The last dance I remembered dancing with her was *Fast Living* by David
Kirchner – a very fine four-facing-four dance. That become a sort of
starting point for me – the dance should be four facing four. And it
should have an English (as in English country dance) accent, since Mary Kay
was one of the very best leaders of accessible ECD who I ever have known.
At some point along the way, I found out that Mary Kay had a personalized
license plate on her car. It said: “TGIF.”
OK, so that had to be the title of this dance.
I thought about it a lot, and even tried to recruit some eminent dance
choreographers to help me out. But it just didn’t seem to be happening.

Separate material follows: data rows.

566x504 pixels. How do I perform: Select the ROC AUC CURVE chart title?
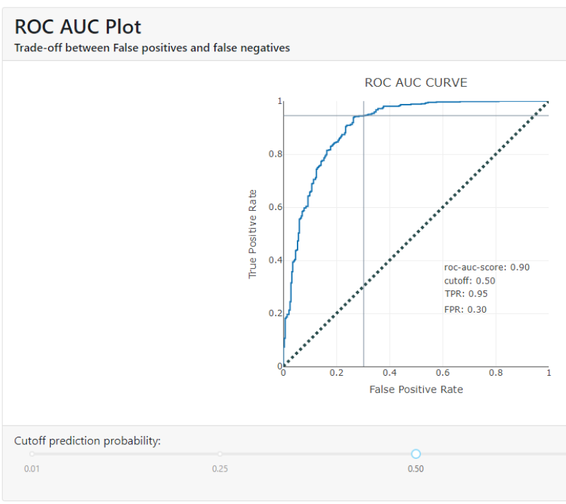415,82
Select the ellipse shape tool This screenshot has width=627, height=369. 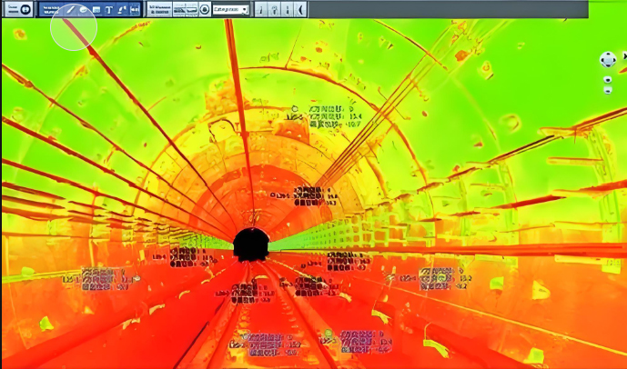coord(83,9)
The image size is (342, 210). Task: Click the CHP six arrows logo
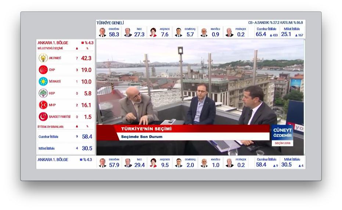[43, 70]
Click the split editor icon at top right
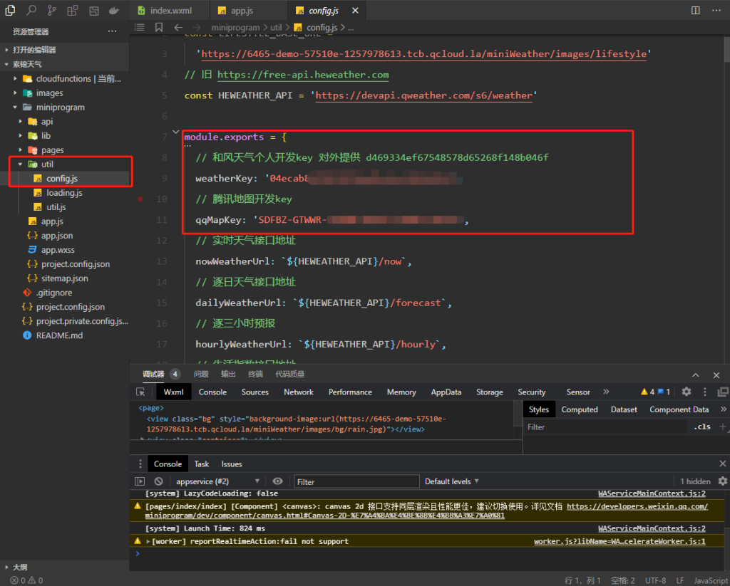Screen dimensions: 730x586 click(696, 11)
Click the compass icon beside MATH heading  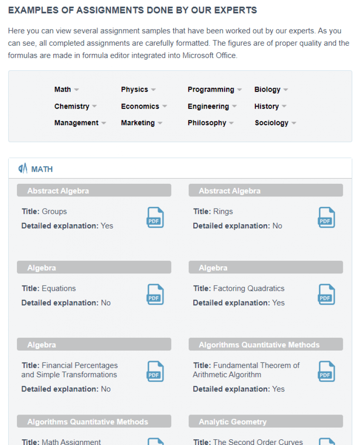tap(22, 169)
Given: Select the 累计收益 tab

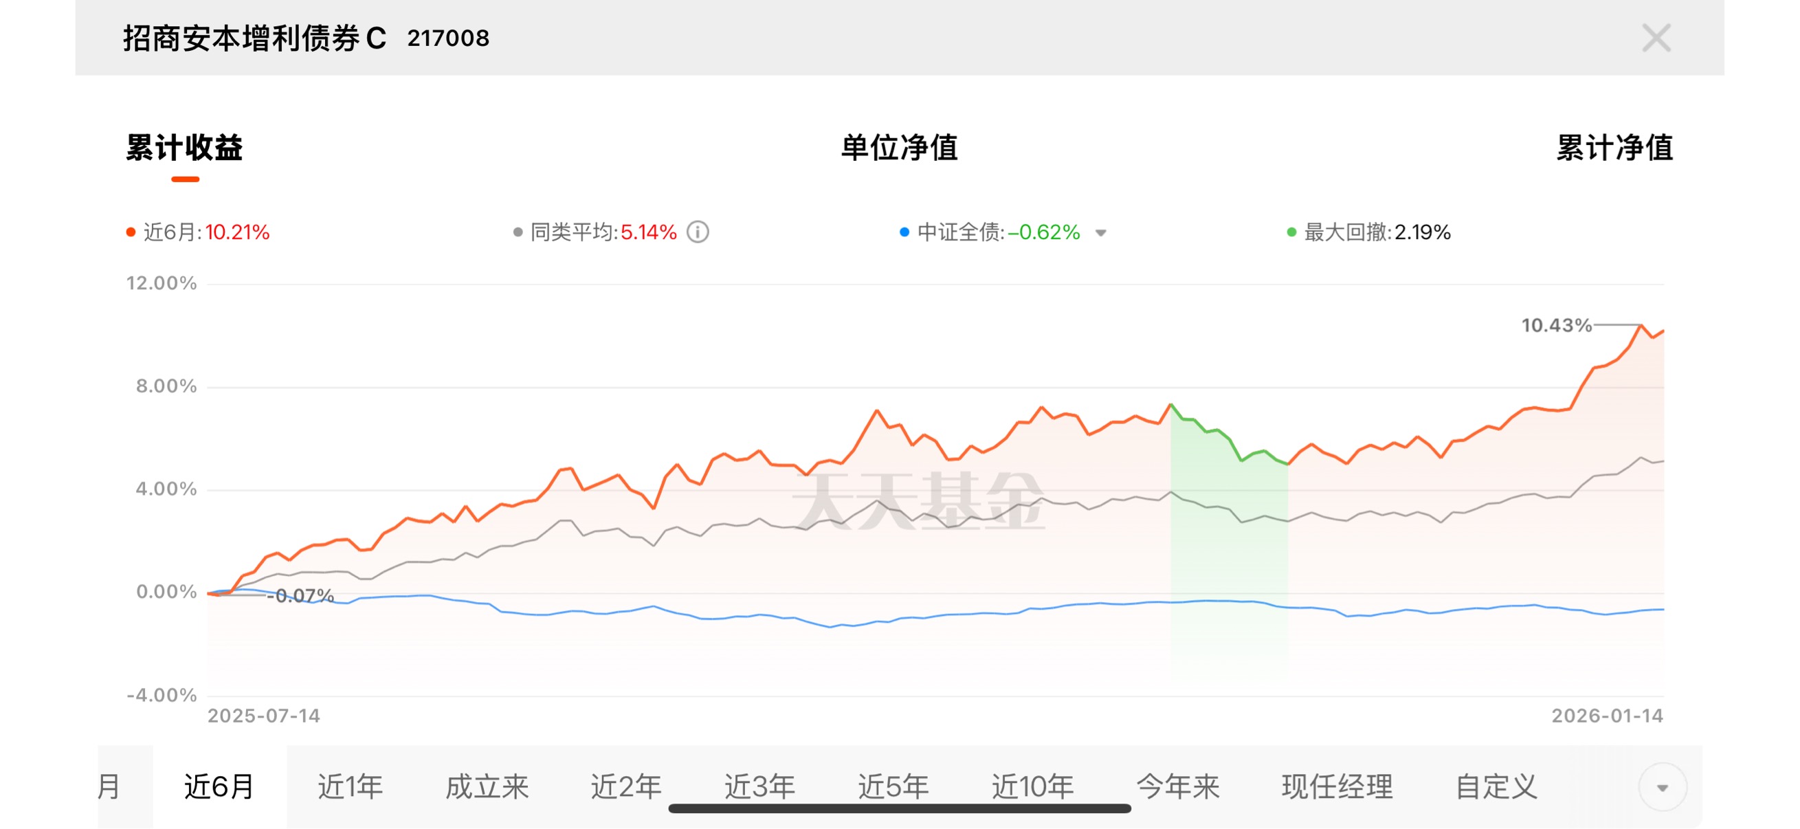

But this year – ten years after Mary Kay’s death – I came up with this
little sequence that I thought might work as the start of the dance. I
asked Bob Isaacs to help me out with the second half of the dance and he
suggested something that only appeared in one other dance he knew of – *Fast
Living*. Well. It’s fate, I thought.
So the dance came together – but it was flawed. The men’s allemande turns
changed from one time through to the next – first once and quarter, then
three quarters. It was a difficult progression.

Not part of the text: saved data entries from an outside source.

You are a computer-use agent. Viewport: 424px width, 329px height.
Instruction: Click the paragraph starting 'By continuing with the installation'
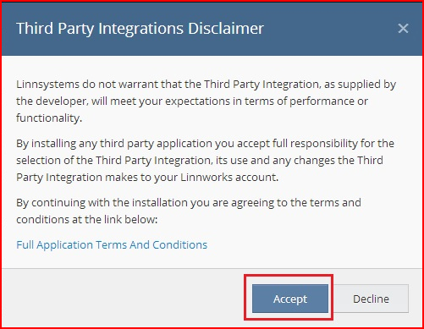(x=189, y=211)
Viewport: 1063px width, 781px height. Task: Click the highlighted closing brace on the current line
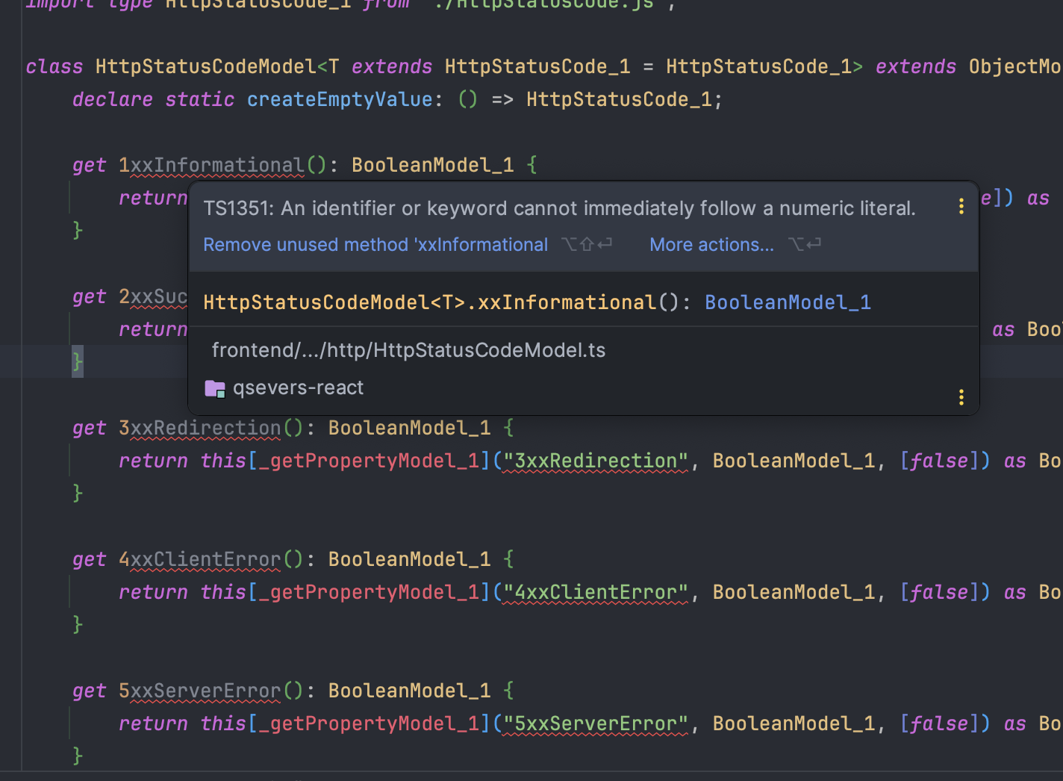[78, 362]
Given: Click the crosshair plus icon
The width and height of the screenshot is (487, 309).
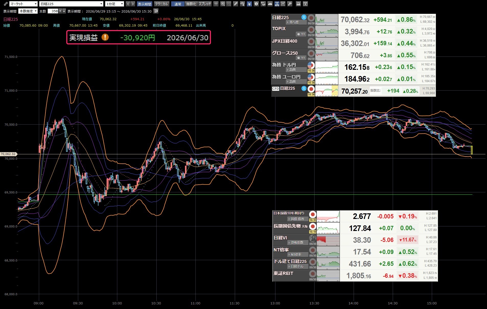Looking at the screenshot, I should (216, 4).
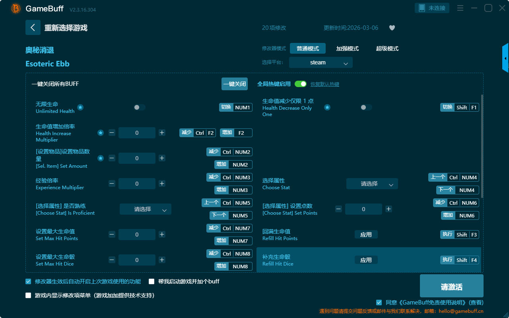Expand the blue side panel arrow
The height and width of the screenshot is (318, 509).
click(x=505, y=58)
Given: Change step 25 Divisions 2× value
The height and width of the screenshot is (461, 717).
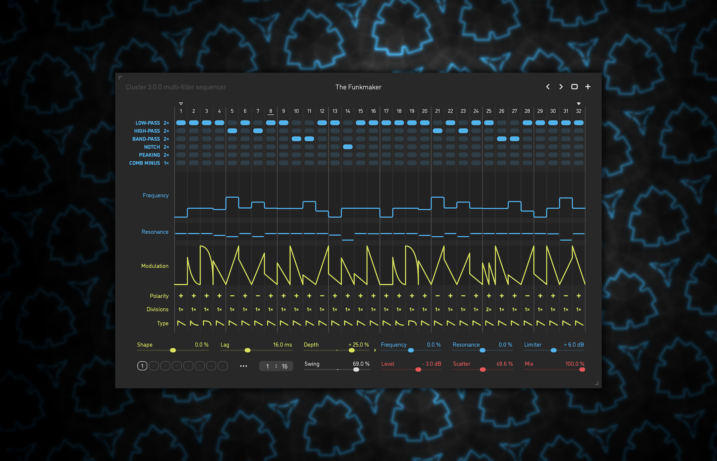Looking at the screenshot, I should coord(489,310).
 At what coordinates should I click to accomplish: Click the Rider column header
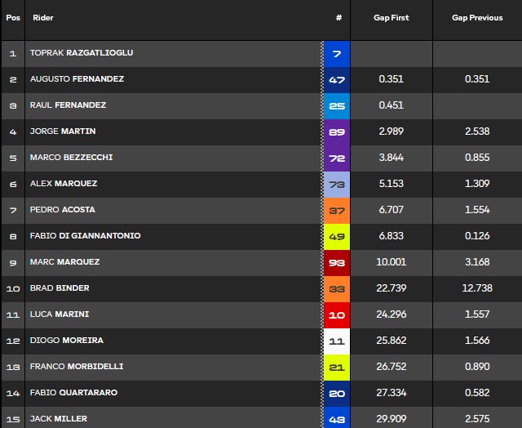pos(43,18)

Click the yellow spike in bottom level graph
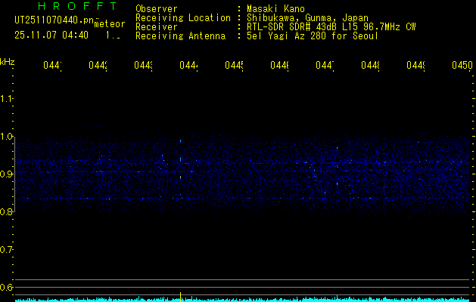(180, 294)
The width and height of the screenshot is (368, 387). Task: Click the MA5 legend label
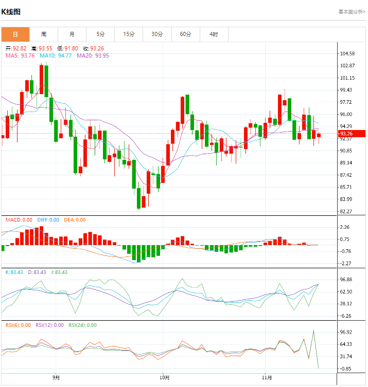pyautogui.click(x=20, y=56)
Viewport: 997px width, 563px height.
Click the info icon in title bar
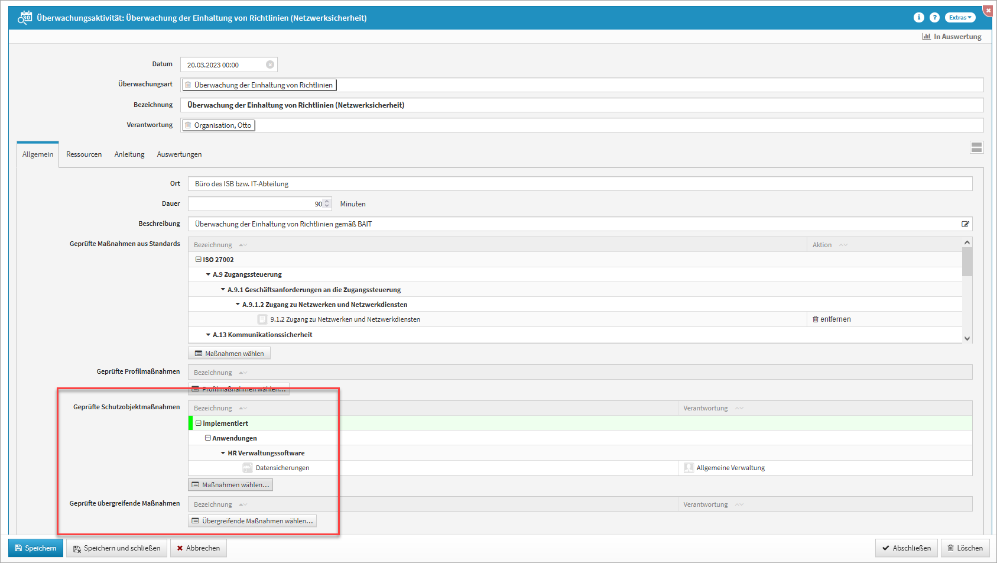click(x=918, y=18)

For skillful dancers, it worked and was enjoyable, but it was very
challenging. The second time I called it, at the Sunday Night Dance in
Glen Echo, Maryland, I was watching couples at the end of the lines while
they were “out” do the dance as a two-couple dance – just like a contra in
Becket formation. Ann Fallon was in one group of four that was going
through the dance when it became clear to me – this isn’t a four facing
four dance – it’s better as a plain old duple, contra in Becket formation.
And so it is.
It’s flirty, as one dancer said to me. It’s fun. It has an English accent.
It goes well with music that’s a little funky and maybe bluesy and cool in
a hot and sultry sort of way. Or if the band can play tunes from from the
ECD repertoire, well that will work nicely too. I am confident Mary Kay
would have enjoyed it.
TGIF.
Now the technical stuff:
Gypsy across: Change places with the neighbor you are facing in four beats
of music. Move directly toward each other then turn halfway clockwise to
pass and step back. It is a “Hole in the Wall” cross, only faster.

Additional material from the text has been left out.